Reproduce the rows verbatim, starting at the line that contains "Given: Click the" and continuing up to and including the last line of the rows.

::::::::::

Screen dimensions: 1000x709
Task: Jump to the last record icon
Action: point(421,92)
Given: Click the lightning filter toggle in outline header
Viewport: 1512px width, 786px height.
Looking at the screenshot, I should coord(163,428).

::::::::::

**OUTPUT OF THE TASK**:
Given: Click the lightning filter toggle in outline header
Viewport: 1512px width, 786px height.
Looking at the screenshot, I should coord(163,428).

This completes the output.